The repeatability and extrapolation of an established prediction model should be evaluated to assess its performance. A strict evaluation of the prediction model should include internal validation and external validation. The internal validation is performed using the same dataset as the training set. This study employed the bootstrap resampling [30] for internal validation because there lacked extra data to verify the model. The 1,000 resampling performances of the model were averaged as the internal validation performance.
Discrimination and calibration are the two most common evaluation indicators. The discrimination of the prediction model is quantified using the area under the curve (AUC) and C-Index. The C-Index value ranges from 0 to 1. The closer C-Index is to 1, the better the discrimination of the model is.

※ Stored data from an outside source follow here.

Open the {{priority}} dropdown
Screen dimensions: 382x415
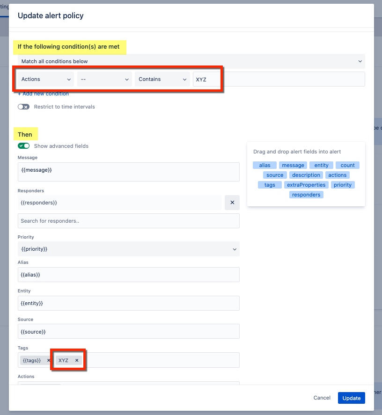(x=129, y=249)
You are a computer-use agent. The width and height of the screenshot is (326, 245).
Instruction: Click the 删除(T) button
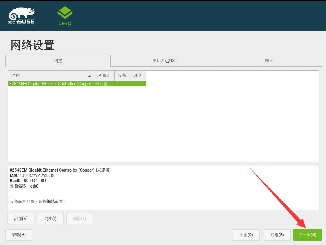(x=80, y=219)

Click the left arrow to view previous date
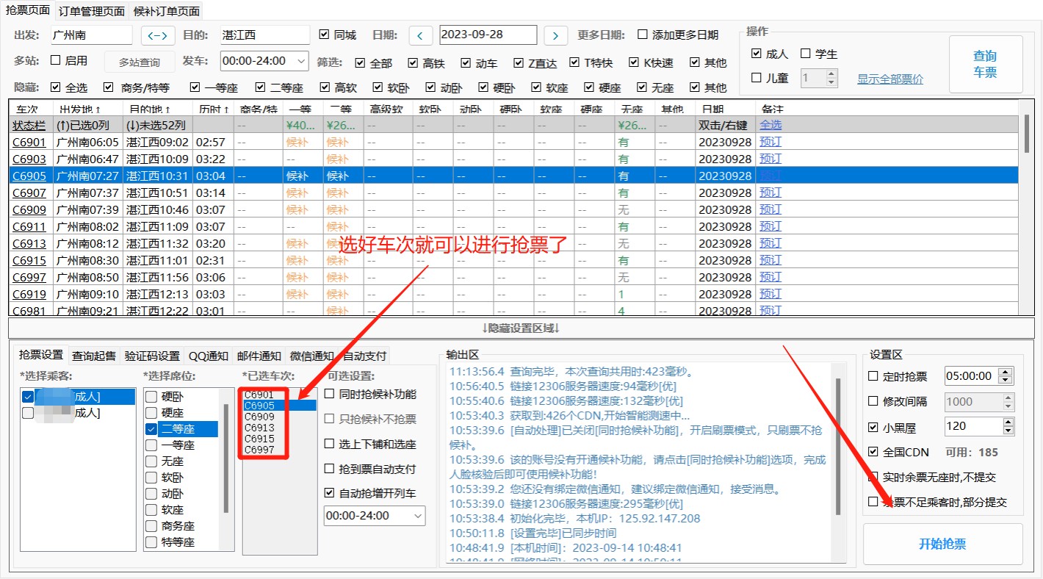click(420, 35)
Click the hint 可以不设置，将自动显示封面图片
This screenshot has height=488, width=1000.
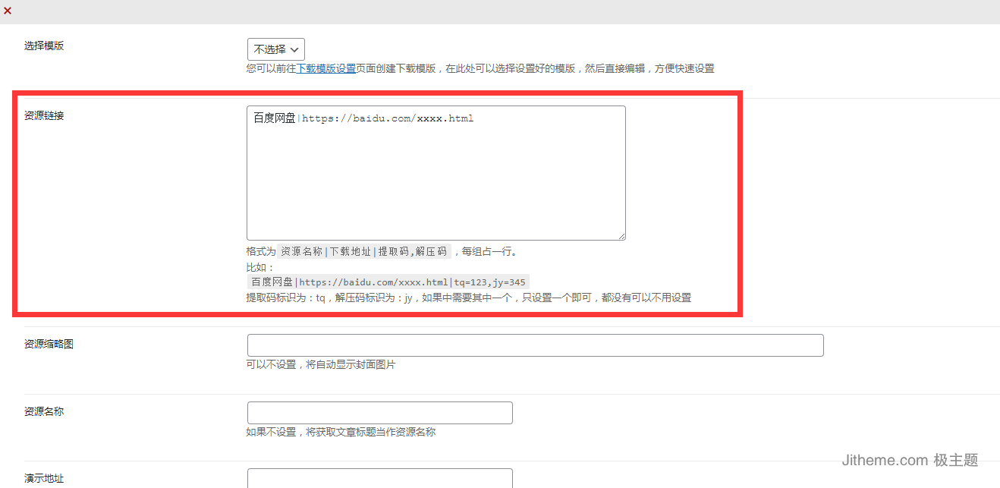(321, 365)
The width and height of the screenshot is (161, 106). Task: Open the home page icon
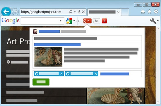pyautogui.click(x=143, y=12)
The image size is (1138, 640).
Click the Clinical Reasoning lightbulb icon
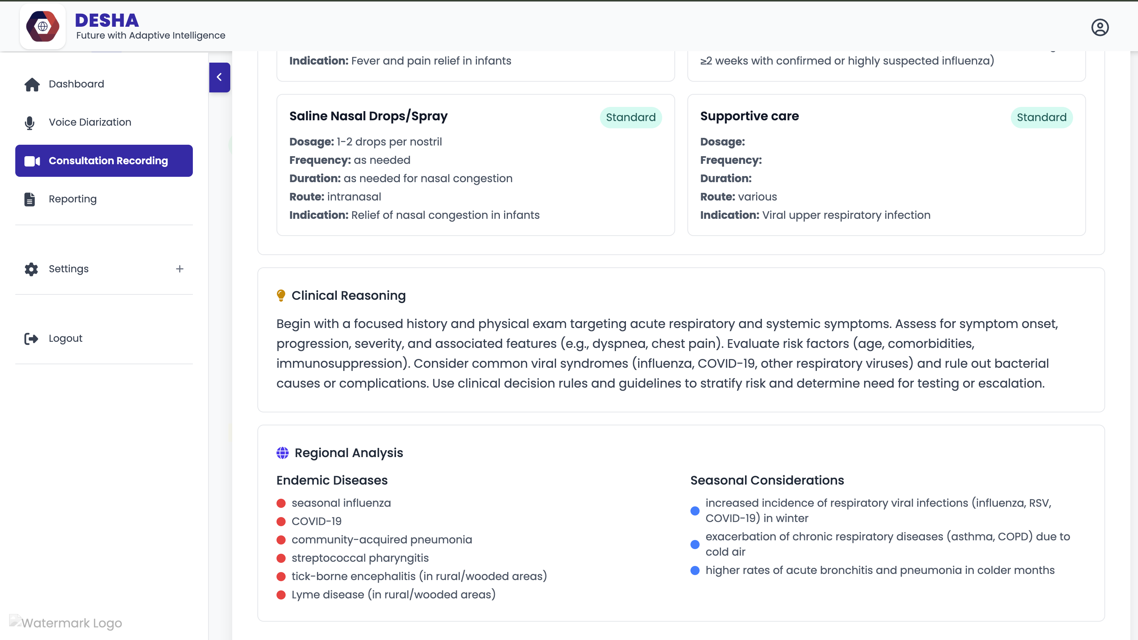click(281, 295)
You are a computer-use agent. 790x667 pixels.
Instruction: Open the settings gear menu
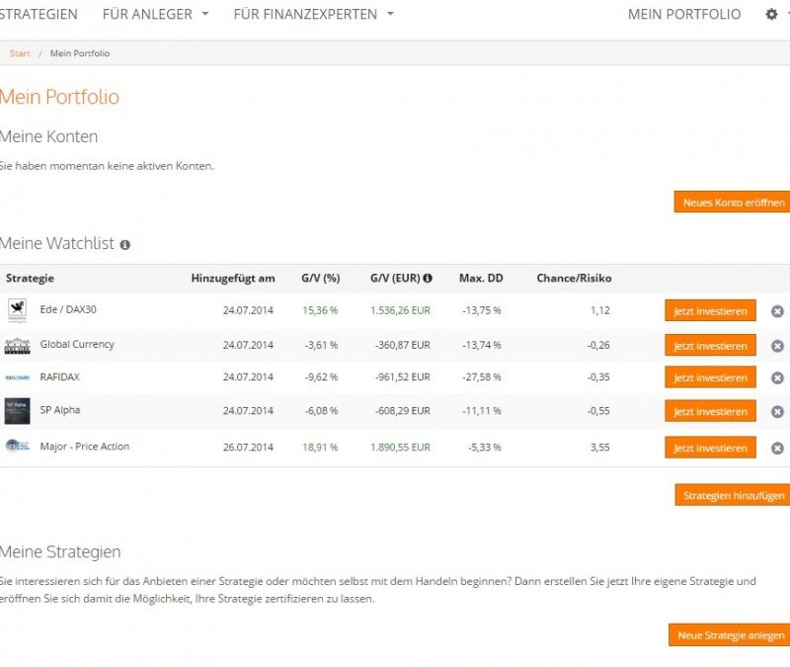[772, 15]
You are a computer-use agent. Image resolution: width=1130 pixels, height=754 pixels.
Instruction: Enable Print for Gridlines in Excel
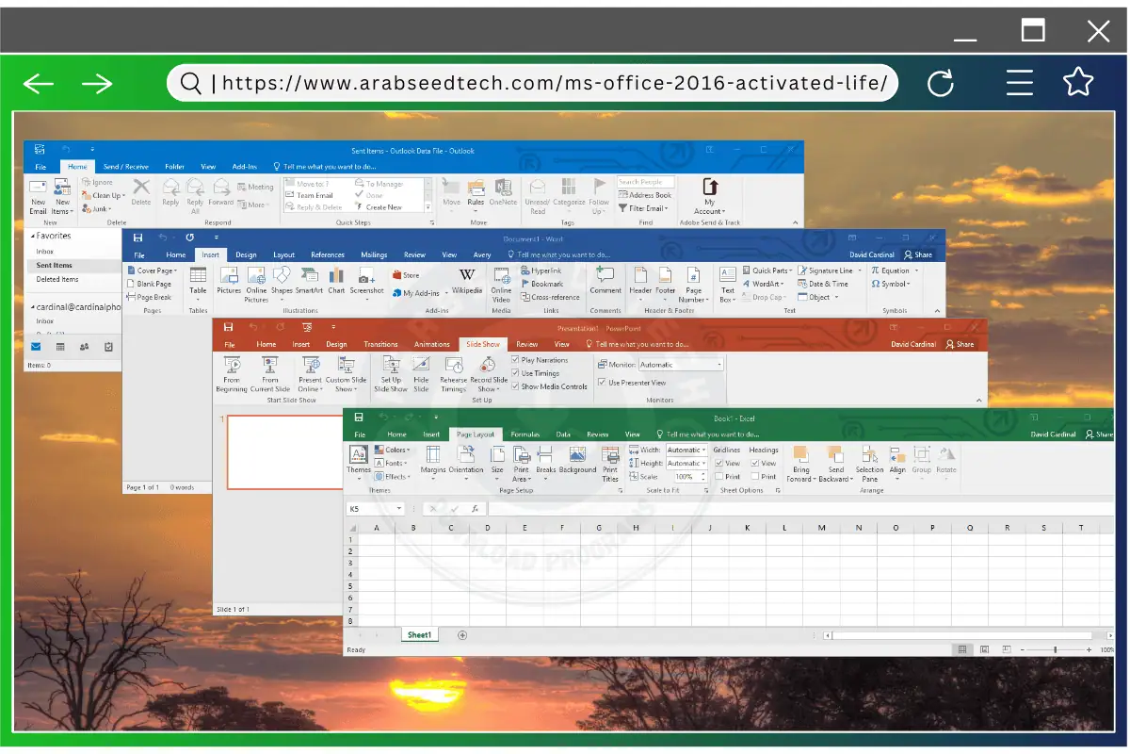pyautogui.click(x=718, y=476)
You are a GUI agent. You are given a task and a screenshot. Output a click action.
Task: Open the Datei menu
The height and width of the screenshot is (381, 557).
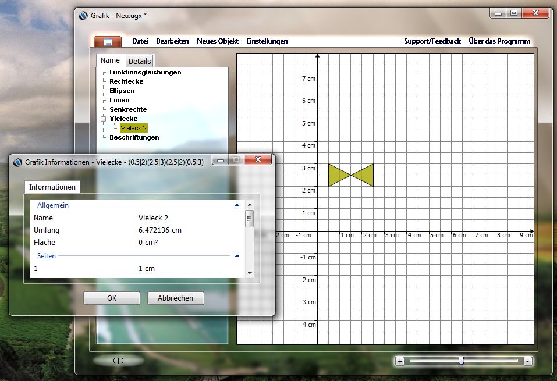point(140,41)
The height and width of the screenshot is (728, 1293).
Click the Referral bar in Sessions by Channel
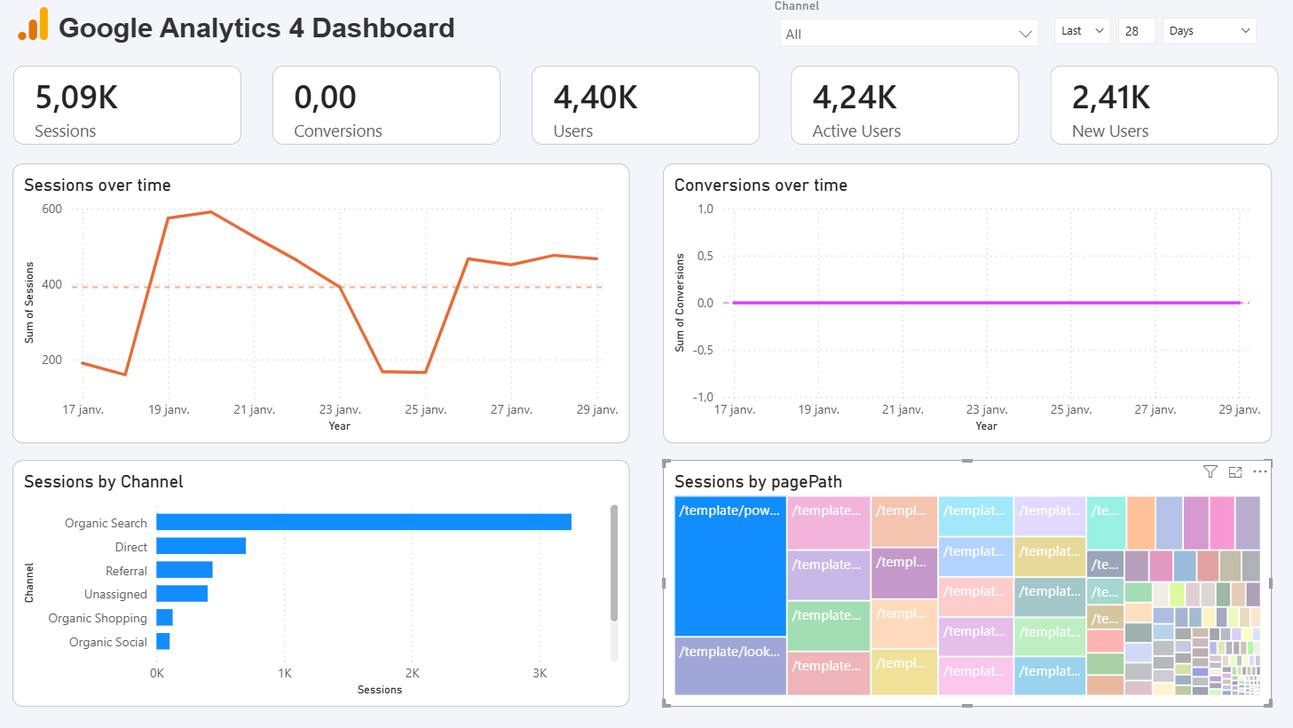pyautogui.click(x=184, y=570)
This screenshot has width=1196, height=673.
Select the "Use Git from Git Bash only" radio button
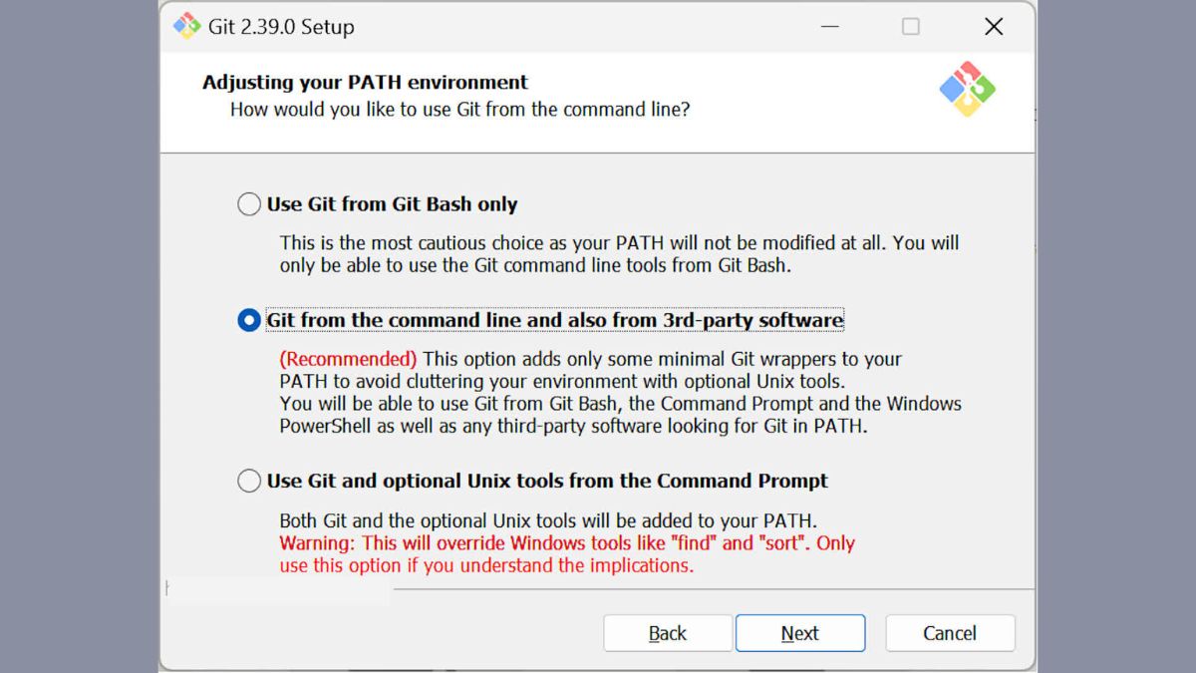249,204

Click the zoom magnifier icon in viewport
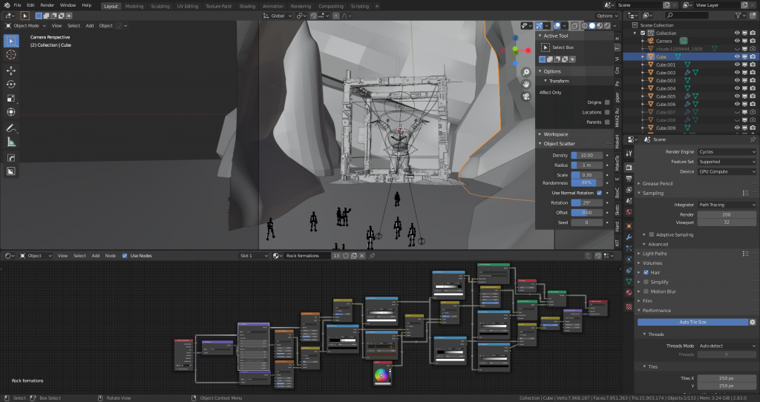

A C-Index of 0.5 indicates that the model has no predictive ability. When C-Index is less than 0.5, the model prediction is contrary to the actual results. In general, a C-Index of 0.7 indicates a good prediction performance of the model. However, discrimination cannot reflect whether the estimate of absolute risk of prediction model is accurate or not, because it is only based on risk scores or the ranking of prediction probabilities. Therefore, calibration, a more accurate indicator, is needed to qualify the prediction model. In this study, the calibration of the model was evaluated using the calibration curve.
We sorted the predicted probabilities of all participants from the smallest to the largest, and divided the patients into ten equal parts.
The average predicted probability of patients in each divided part was used as x-axis and the proportion of actual events as y-axis. Ideally, the calibration graph was a straight line with an intercept of 0 and a slope of 1. The predictive ability of the model was also evaluated using decision curve analysis (DCA).
Integrated discrimination improvement (IDI), net reclassification index or improvement (NRI) and other indicators that are used to compare models or evaluate the increase in predictive performance of individual predictors were not discussed in the present study.
Presentation of nomogram
The prediction model was visualized and presented by a nomogram. To calculate the score of each variable in each level, a scoring standard was developed based on the standard regression coefficients of all variables. Then using the scores of these factors, a total score was calculated to indicate the survival probability of each patient.
All data analyses and figures were made using R software version 3.6.3. All hypothesis tests were two-sided, with an α level of 0.05.